Dependence on the Speaker

Speech-recognition engines may require training to recognize speech well for a particular speaker, or they may be able to adapt to a greater or lesser extent. Engines can be grouped into these categories:

· Speaker-dependent. The engine requires the user to train it to recognize his or her voice. Training usually involves speaking a series of pre-selected phrases. Each new speaker must perform the same training.

Speaker-dependent engines work without training, but their accuracy usually starts below 95 percent and does not improve until the user completes the training. This technique takes the least amount of processing, but it is frustrating for most users because the training is tedious, taking anywhere from five minutes to several hours.

· Speaker-adaptive. The engine trains itself to recognize the user's voice while the user performs ordinary tasks. Accuracy usually starts at about 90 percent, but rises to more acceptable levels after a few hours of use.

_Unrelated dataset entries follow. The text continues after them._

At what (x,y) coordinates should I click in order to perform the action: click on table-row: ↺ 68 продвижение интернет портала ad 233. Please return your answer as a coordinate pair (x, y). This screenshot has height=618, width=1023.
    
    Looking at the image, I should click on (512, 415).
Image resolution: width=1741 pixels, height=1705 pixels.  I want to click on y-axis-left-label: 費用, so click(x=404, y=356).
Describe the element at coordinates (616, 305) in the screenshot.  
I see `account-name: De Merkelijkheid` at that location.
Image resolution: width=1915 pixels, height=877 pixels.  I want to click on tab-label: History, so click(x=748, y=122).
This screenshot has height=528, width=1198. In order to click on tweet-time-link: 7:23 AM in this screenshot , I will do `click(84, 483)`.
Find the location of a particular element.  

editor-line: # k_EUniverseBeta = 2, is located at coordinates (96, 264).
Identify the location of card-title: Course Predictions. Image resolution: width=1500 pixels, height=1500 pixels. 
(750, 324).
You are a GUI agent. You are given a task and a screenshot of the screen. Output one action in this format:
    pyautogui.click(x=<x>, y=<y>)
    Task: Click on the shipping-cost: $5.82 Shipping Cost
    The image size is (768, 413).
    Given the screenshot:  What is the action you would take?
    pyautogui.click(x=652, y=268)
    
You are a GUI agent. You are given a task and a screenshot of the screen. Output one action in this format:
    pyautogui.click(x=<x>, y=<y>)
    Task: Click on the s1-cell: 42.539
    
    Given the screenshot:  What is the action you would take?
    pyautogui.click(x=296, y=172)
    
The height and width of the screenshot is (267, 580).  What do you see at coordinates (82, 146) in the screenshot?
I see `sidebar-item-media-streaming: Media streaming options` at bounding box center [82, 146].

Two considerations must be taken into account with speaker-adaptive technology. First, the user must somehow inform the engine when it makes a mistake so that it does not learn based on the mistake. Second, even though recognition improves for the individual user, other people who try to use the system will get higher error rates until they have used the system for a while.

· Speaker-independent. The engine starts with an accuracy above 95 percent for most users (those who speak without accents). Almost all speaker-independent engines have training or adaptive abilities that improve their accuracy by a few more percentage points, but they do not require the use of such training. Speaker-independent systems require several times the computational power of speaker-dependent systems.